* [Exercise] Could you output every record below exactly as it appears?

START Records to use

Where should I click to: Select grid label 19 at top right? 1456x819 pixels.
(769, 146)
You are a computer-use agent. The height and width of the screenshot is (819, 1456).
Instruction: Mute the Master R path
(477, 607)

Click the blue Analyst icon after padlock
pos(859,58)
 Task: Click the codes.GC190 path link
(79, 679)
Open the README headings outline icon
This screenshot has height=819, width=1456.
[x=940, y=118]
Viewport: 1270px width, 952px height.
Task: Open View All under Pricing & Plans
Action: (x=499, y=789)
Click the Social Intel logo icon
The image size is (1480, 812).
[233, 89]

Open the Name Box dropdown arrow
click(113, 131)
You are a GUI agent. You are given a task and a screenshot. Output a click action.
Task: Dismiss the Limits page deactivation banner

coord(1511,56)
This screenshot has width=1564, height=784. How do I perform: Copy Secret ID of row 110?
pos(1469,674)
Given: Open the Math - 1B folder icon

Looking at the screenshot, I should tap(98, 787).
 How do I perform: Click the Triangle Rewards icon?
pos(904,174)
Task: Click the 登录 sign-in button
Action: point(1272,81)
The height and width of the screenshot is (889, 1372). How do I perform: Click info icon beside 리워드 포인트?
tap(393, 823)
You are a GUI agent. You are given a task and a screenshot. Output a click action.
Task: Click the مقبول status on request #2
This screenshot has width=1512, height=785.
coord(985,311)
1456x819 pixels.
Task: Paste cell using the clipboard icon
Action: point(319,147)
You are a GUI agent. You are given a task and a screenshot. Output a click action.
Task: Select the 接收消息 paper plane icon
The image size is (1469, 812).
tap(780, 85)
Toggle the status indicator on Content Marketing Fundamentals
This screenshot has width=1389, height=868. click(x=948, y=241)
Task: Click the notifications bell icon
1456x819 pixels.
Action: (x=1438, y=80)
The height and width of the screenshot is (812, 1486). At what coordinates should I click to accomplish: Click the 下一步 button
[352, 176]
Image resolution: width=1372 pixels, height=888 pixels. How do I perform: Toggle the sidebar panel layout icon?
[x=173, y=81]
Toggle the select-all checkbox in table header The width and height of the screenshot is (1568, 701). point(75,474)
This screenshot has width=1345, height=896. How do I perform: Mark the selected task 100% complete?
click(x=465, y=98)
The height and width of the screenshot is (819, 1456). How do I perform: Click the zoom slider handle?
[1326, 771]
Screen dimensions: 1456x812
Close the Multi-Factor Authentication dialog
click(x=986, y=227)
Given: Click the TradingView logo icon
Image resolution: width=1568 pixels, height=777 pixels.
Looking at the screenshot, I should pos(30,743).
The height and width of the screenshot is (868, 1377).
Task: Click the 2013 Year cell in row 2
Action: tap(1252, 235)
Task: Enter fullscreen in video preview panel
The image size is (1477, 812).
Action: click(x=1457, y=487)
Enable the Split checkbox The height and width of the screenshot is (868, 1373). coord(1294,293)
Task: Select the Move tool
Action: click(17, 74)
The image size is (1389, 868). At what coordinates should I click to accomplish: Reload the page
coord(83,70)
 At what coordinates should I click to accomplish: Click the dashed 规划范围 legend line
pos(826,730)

END Records to use

* [Answer to the exercise]
Where should I click to: Select grid label 19 at top right? 1456x819 pixels.
(769, 146)
You are a computer-use agent. The height and width of the screenshot is (819, 1456).
Instruction: Mute the Master R path
(477, 607)

Click the blue Analyst icon after padlock
pos(859,58)
 Task: Click the codes.GC190 path link
(79, 679)
Open the README headings outline icon
This screenshot has height=819, width=1456.
[x=940, y=118]
Viewport: 1270px width, 952px height.
Task: Open View All under Pricing & Plans
Action: (x=499, y=789)
Click the Social Intel logo icon
The image size is (1480, 812).
[233, 89]

Open the Name Box dropdown arrow
click(113, 131)
You are a GUI agent. You are given a task and a screenshot. Output a click action.
Task: Dismiss the Limits page deactivation banner

coord(1511,56)
This screenshot has width=1564, height=784. How do I perform: Copy Secret ID of row 110?
pos(1469,674)
Given: Open the Math - 1B folder icon

Looking at the screenshot, I should tap(98, 787).
 How do I perform: Click the Triangle Rewards icon?
pos(904,174)
Task: Click the 登录 sign-in button
Action: point(1272,81)
The height and width of the screenshot is (889, 1372). How do I perform: Click info icon beside 리워드 포인트?
tap(393, 823)
You are a GUI agent. You are given a task and a screenshot. Output a click action.
Task: Click the مقبول status on request #2
This screenshot has width=1512, height=785.
coord(985,311)
1456x819 pixels.
Task: Paste cell using the clipboard icon
Action: point(319,147)
You are a GUI agent. You are given a task and a screenshot. Output a click action.
Task: Select the 接收消息 paper plane icon
The image size is (1469, 812).
tap(780, 85)
Toggle the status indicator on Content Marketing Fundamentals
This screenshot has width=1389, height=868. click(x=948, y=241)
Task: Click the notifications bell icon
1456x819 pixels.
Action: (x=1438, y=80)
The height and width of the screenshot is (812, 1486). At what coordinates should I click to accomplish: Click the 下一步 button
[352, 176]
Image resolution: width=1372 pixels, height=888 pixels. How do I perform: Toggle the sidebar panel layout icon?
[x=173, y=81]
Toggle the select-all checkbox in table header The width and height of the screenshot is (1568, 701). point(75,474)
This screenshot has width=1345, height=896. How do I perform: Mark the selected task 100% complete?
click(x=465, y=98)
The height and width of the screenshot is (819, 1456). How do I perform: Click the zoom slider handle?
[1326, 771]
Screen dimensions: 1456x812
Close the Multi-Factor Authentication dialog
click(x=986, y=227)
Given: Click the TradingView logo icon
Image resolution: width=1568 pixels, height=777 pixels.
Looking at the screenshot, I should pos(30,743).
The height and width of the screenshot is (868, 1377).
Task: Click the 2013 Year cell in row 2
Action: tap(1252, 235)
Task: Enter fullscreen in video preview panel
The image size is (1477, 812).
Action: click(x=1457, y=487)
Enable the Split checkbox The height and width of the screenshot is (868, 1373). coord(1294,293)
Task: Select the Move tool
Action: click(17, 74)
The image size is (1389, 868). At what coordinates should I click to accomplish: Reload the page
coord(83,70)
 At what coordinates should I click to accomplish: Click the dashed 规划范围 legend line
pos(826,730)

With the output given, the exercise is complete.